[RECORDS PROVIDED — start]

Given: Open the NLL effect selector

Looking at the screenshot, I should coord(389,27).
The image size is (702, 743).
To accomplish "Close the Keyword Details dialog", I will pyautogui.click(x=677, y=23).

[RECORDS PROVIDED — finish]
[RECORDS PROVIDED — start]

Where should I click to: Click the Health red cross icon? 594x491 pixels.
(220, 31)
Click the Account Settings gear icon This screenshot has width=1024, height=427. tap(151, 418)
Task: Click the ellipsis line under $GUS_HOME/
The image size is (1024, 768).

[RECORDS PROVIDED — finish]
[RECORDS PROVIDED — start]

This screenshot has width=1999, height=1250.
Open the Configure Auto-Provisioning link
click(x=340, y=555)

[RECORDS PROVIDED — finish]

=== DIRECTIONS FOR THIS TASK ===
Which lines of the listing include the string "height"? Pull them out.

=== ANSWER SECTION ===
Click the Account Settings gear icon This screenshot has width=1024, height=427. tap(151, 418)
This screenshot has width=1999, height=1250.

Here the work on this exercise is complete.